Top of MATERIAL TO PROCESS

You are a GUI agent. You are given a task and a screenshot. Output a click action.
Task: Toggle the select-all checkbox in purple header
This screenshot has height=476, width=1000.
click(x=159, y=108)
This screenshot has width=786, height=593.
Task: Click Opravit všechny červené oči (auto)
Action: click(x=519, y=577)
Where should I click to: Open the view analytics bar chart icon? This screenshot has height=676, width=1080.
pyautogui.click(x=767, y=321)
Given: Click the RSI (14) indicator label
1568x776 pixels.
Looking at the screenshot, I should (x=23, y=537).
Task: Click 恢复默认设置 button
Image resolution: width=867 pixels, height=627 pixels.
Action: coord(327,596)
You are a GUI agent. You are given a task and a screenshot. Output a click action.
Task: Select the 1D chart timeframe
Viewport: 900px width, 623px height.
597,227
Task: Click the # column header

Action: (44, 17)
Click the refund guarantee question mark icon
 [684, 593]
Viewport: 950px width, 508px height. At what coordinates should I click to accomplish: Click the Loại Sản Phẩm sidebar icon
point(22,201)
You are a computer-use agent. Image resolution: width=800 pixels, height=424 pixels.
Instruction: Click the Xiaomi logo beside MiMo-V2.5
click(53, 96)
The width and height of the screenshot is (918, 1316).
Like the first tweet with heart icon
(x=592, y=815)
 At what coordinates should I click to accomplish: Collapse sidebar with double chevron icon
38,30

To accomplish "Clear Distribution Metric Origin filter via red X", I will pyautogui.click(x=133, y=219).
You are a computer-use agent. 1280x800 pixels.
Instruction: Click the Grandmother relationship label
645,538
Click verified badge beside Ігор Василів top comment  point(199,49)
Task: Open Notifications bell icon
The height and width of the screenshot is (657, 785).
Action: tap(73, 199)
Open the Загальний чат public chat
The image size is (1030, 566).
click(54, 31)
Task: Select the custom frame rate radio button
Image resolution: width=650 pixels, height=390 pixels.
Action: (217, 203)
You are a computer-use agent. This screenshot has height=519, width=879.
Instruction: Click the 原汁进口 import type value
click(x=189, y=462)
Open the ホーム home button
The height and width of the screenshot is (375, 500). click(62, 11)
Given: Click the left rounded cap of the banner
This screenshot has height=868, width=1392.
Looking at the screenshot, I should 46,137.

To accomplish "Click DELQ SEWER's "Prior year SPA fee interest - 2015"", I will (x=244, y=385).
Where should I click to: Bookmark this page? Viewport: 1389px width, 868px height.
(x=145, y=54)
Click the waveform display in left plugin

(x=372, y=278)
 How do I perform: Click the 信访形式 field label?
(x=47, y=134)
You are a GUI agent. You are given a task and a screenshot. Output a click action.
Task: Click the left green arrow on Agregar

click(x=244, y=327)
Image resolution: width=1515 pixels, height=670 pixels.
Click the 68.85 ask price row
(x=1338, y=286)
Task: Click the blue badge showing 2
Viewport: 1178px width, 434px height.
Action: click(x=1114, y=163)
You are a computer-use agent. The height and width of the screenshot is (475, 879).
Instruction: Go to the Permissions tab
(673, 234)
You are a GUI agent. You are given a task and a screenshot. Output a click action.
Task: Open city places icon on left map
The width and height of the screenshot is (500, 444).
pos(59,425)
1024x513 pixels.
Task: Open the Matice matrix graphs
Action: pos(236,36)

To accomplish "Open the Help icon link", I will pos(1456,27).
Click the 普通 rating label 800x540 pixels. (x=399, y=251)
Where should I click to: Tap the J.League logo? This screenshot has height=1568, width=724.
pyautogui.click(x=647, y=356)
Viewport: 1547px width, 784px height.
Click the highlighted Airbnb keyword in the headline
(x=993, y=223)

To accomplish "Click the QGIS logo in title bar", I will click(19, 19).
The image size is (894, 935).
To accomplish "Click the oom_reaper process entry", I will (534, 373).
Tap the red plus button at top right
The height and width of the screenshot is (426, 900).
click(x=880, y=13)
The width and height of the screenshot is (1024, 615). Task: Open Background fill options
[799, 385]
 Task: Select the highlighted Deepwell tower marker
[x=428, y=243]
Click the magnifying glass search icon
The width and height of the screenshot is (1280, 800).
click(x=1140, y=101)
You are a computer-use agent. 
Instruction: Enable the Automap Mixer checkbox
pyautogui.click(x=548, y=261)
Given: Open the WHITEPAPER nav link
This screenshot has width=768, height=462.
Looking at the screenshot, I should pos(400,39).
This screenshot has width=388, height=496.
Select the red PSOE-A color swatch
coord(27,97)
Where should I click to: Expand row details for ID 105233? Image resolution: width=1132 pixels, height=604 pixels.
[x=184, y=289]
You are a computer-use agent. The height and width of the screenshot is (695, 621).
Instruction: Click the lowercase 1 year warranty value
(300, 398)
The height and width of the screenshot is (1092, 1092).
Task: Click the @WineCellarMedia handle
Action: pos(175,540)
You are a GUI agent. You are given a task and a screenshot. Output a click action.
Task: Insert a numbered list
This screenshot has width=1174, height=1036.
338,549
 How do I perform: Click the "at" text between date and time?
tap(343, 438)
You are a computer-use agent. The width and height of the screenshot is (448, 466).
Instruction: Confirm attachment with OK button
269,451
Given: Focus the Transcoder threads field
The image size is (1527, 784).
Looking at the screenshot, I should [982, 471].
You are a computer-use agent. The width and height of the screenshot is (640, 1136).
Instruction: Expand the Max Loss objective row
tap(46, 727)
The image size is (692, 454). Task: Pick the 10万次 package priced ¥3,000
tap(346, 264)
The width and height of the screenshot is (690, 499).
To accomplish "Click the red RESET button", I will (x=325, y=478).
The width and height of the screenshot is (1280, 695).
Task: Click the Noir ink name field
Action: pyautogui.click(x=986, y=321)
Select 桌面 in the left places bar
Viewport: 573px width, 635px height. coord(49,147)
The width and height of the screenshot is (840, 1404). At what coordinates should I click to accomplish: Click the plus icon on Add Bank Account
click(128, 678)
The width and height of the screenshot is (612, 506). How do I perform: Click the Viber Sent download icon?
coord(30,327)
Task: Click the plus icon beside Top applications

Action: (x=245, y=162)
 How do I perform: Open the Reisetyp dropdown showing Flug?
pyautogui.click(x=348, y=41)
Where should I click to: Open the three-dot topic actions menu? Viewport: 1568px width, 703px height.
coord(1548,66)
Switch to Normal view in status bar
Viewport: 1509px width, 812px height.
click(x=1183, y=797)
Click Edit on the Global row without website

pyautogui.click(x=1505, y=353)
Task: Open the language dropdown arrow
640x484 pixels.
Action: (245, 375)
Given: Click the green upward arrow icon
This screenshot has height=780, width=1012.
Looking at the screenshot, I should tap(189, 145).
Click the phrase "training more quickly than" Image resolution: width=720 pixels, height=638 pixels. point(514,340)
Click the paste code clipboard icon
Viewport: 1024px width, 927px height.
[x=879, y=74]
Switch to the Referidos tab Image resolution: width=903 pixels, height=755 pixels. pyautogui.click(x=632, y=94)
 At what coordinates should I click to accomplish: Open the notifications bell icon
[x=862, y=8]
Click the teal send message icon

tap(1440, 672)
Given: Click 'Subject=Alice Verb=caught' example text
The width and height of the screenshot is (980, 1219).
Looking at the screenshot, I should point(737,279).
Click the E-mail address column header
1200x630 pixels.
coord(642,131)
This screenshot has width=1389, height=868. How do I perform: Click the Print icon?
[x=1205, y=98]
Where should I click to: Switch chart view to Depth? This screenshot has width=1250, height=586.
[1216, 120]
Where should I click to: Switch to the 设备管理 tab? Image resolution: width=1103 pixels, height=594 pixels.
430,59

Bottom of MATERIAL TO PROCESS

- **WHAT YOU WILL DO**
The records above need copying. Do it exactly.

- **EXPECTED ANSWER**
You are a GUI agent. You are given a task and a screenshot. Output a click action.
Task: Toggle the select-all checkbox in purple header
This screenshot has height=476, width=1000.
click(x=159, y=108)
This screenshot has width=786, height=593.
Task: Click Opravit všechny červené oči (auto)
Action: click(x=519, y=577)
Where should I click to: Open the view analytics bar chart icon? This screenshot has height=676, width=1080.
pyautogui.click(x=767, y=321)
Given: Click the RSI (14) indicator label
1568x776 pixels.
Looking at the screenshot, I should (x=23, y=537).
Task: Click 恢复默认设置 button
Image resolution: width=867 pixels, height=627 pixels.
Action: coord(327,596)
You are a GUI agent. You are given a task and a screenshot. Output a click action.
Task: Select the 1D chart timeframe
Viewport: 900px width, 623px height.
597,227
Task: Click the # column header

Action: (44, 17)
Click the refund guarantee question mark icon
 [684, 593]
Viewport: 950px width, 508px height. At what coordinates should I click to accomplish: Click the Loại Sản Phẩm sidebar icon
point(22,201)
You are a computer-use agent. Image resolution: width=800 pixels, height=424 pixels.
Instruction: Click the Xiaomi logo beside MiMo-V2.5
click(53, 96)
The width and height of the screenshot is (918, 1316).
Like the first tweet with heart icon
(x=592, y=815)
 At what coordinates should I click to accomplish: Collapse sidebar with double chevron icon
38,30

To accomplish "Clear Distribution Metric Origin filter via red X", I will pyautogui.click(x=133, y=219).
You are a computer-use agent. 1280x800 pixels.
Instruction: Click the Grandmother relationship label
645,538
Click verified badge beside Ігор Василів top comment  point(199,49)
Task: Open Notifications bell icon
The height and width of the screenshot is (657, 785).
Action: tap(73, 199)
Open the Загальний чат public chat
The image size is (1030, 566).
click(54, 31)
Task: Select the custom frame rate radio button
Image resolution: width=650 pixels, height=390 pixels.
Action: (217, 203)
You are a computer-use agent. This screenshot has height=519, width=879.
Instruction: Click the 原汁进口 import type value
click(x=189, y=462)
Open the ホーム home button
The height and width of the screenshot is (375, 500). click(62, 11)
Given: Click the left rounded cap of the banner
This screenshot has height=868, width=1392.
Looking at the screenshot, I should 46,137.

To accomplish "Click DELQ SEWER's "Prior year SPA fee interest - 2015"", I will (x=244, y=385).
Where should I click to: Bookmark this page? Viewport: 1389px width, 868px height.
(x=145, y=54)
Click the waveform display in left plugin

(x=372, y=278)
 How do I perform: Click the 信访形式 field label?
(x=47, y=134)
You are a GUI agent. You are given a task and a screenshot. Output a click action.
Task: Click the left green arrow on Agregar

click(x=244, y=327)
Image resolution: width=1515 pixels, height=670 pixels.
Click the 68.85 ask price row
(x=1338, y=286)
Task: Click the blue badge showing 2
Viewport: 1178px width, 434px height.
Action: click(x=1114, y=163)
You are a computer-use agent. The height and width of the screenshot is (475, 879).
Instruction: Go to the Permissions tab
(673, 234)
You are a GUI agent. You are given a task and a screenshot. Output a click action.
Task: Open city places icon on left map
The width and height of the screenshot is (500, 444).
pos(59,425)
1024x513 pixels.
Task: Open the Matice matrix graphs
Action: pos(236,36)

To accomplish "Open the Help icon link", I will pos(1456,27).
Click the 普通 rating label 800x540 pixels. (x=399, y=251)
Where should I click to: Tap the J.League logo? This screenshot has height=1568, width=724.
pyautogui.click(x=647, y=356)
Viewport: 1547px width, 784px height.
Click the highlighted Airbnb keyword in the headline
(x=993, y=223)

To accomplish "Click the QGIS logo in title bar", I will click(19, 19).
The image size is (894, 935).
To accomplish "Click the oom_reaper process entry", I will (534, 373).
Tap the red plus button at top right
The height and width of the screenshot is (426, 900).
click(x=880, y=13)
The width and height of the screenshot is (1024, 615). Task: Open Background fill options
[799, 385]
 Task: Select the highlighted Deepwell tower marker
[x=428, y=243]
Click the magnifying glass search icon
The width and height of the screenshot is (1280, 800).
click(x=1140, y=101)
You are a computer-use agent. 
Instruction: Enable the Automap Mixer checkbox
pyautogui.click(x=548, y=261)
Given: Open the WHITEPAPER nav link
This screenshot has width=768, height=462.
Looking at the screenshot, I should pos(400,39).
This screenshot has width=388, height=496.
Select the red PSOE-A color swatch
coord(27,97)
Where should I click to: Expand row details for ID 105233? Image resolution: width=1132 pixels, height=604 pixels.
[x=184, y=289]
You are a computer-use agent. The height and width of the screenshot is (695, 621).
Instruction: Click the lowercase 1 year warranty value
(300, 398)
The height and width of the screenshot is (1092, 1092).
Task: Click the @WineCellarMedia handle
Action: pos(175,540)
You are a GUI agent. You are given a task and a screenshot. Output a click action.
Task: Insert a numbered list
This screenshot has width=1174, height=1036.
338,549
 How do I perform: Click the "at" text between date and time?
tap(343, 438)
You are a computer-use agent. The width and height of the screenshot is (448, 466).
Instruction: Confirm attachment with OK button
269,451
Given: Focus the Transcoder threads field
The image size is (1527, 784).
Looking at the screenshot, I should [982, 471].
You are a computer-use agent. The width and height of the screenshot is (640, 1136).
Instruction: Expand the Max Loss objective row
tap(46, 727)
The image size is (692, 454). Task: Pick the 10万次 package priced ¥3,000
tap(346, 264)
The width and height of the screenshot is (690, 499).
To accomplish "Click the red RESET button", I will (x=325, y=478).
The width and height of the screenshot is (1280, 695).
Task: Click the Noir ink name field
Action: pyautogui.click(x=986, y=321)
Select 桌面 in the left places bar
Viewport: 573px width, 635px height. coord(49,147)
The width and height of the screenshot is (840, 1404). At what coordinates should I click to accomplish: Click the plus icon on Add Bank Account
click(128, 678)
The width and height of the screenshot is (612, 506). How do I perform: Click the Viber Sent download icon?
coord(30,327)
Task: Click the plus icon beside Top applications

Action: (x=245, y=162)
 How do I perform: Open the Reisetyp dropdown showing Flug?
pyautogui.click(x=348, y=41)
Where should I click to: Open the three-dot topic actions menu? Viewport: 1568px width, 703px height.
coord(1548,66)
Switch to Normal view in status bar
Viewport: 1509px width, 812px height.
click(x=1183, y=797)
Click Edit on the Global row without website

pyautogui.click(x=1505, y=353)
Task: Open the language dropdown arrow
640x484 pixels.
Action: (245, 375)
Given: Click the green upward arrow icon
This screenshot has height=780, width=1012.
Looking at the screenshot, I should tap(189, 145).
Click the phrase "training more quickly than" Image resolution: width=720 pixels, height=638 pixels. point(514,340)
Click the paste code clipboard icon
Viewport: 1024px width, 927px height.
[x=879, y=74]
Switch to the Referidos tab Image resolution: width=903 pixels, height=755 pixels. pyautogui.click(x=632, y=94)
 At what coordinates should I click to accomplish: Open the notifications bell icon
[x=862, y=8]
Click the teal send message icon

tap(1440, 672)
Given: Click 'Subject=Alice Verb=caught' example text
The width and height of the screenshot is (980, 1219).
Looking at the screenshot, I should point(737,279).
Click the E-mail address column header
1200x630 pixels.
coord(642,131)
This screenshot has width=1389, height=868. How do I perform: Click the Print icon?
[x=1205, y=98]
Where should I click to: Switch chart view to Depth? This screenshot has width=1250, height=586.
[1216, 120]
Where should I click to: Switch to the 设备管理 tab? Image resolution: width=1103 pixels, height=594 pixels.
430,59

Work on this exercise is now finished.